I honestly can't believe I am even writing this post. To even start to consider that Alex will be starting nursery anytime in the near future makes my stomach feel swishy swashy, a little empty but yuck at the same time. He is only a baby, my littlest baby. 

It's not the idea of nursery that makes my heart heavy and my tummy drop because of course I've been there and done that with Daisy, I know he will be safe, looked after and have fun. But it's the fact he's having to go, he's ready to go and well I won't be the one spending all day every day with him. I'm a little embarrassed to say but the sick feeling is a bit of jealousy. But it's natural, or I felt the same with Daisy at least. I still do sometimes, they are after all MY mini little people. 

 

But I know all too well that nursery and social situations like that does them the world of good. They can give them skills that I perhaps can't and offer them experiences that I simply couldn't, well not unless I had 10 children for them to have to mix with, share with and well learn to create relationships with. 

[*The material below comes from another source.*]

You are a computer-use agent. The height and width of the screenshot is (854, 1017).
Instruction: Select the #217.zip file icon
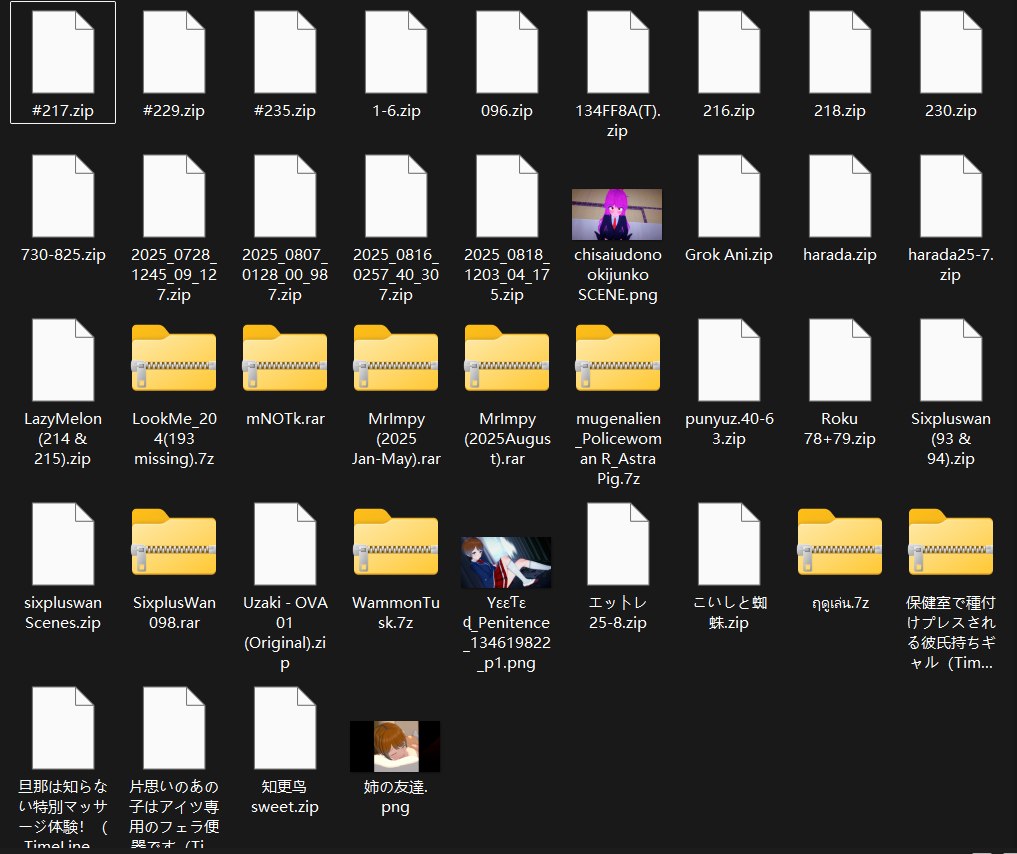pos(63,52)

So the settling in sessions are planned in and the big start date is in the near future and so until then it's just to make the most of my boy and the times we have with Daisy too before I return to work. I'm lucky in that I work 4 days and actually some of the time I work from home, but that doesn't mean it's no different. Being stuck in the routine of work, nursery, classes means that we don't get much of the slow time together. And although sometimes those hours can feel like weeks when they are tired, don't want to nap or when Daisy has a "toddler moment" it doesn't mean I don't saviour them, I know they're hard to come by when I'm back at work. There are more chores to squeeze in, more errands to fit in on the days I'm home and well everything is just more rushed.

I digress; so I know Alex will settle well into nursery as he is comfortable with people, he is nosey and enquisitive and loves to watch other children. The one thing I'm really hoping though is that it doesn't make him grow up too quick. He is already crawling at super speed (kind of), babbling away , attempting to climb and eating us out of house and home and so I can't imagine what it will be like once he sees other small people toddling, climbing and chatting... 

I guess it's just the next big thing for him, the next milestone...

I just wish they wouldn't come around so soon.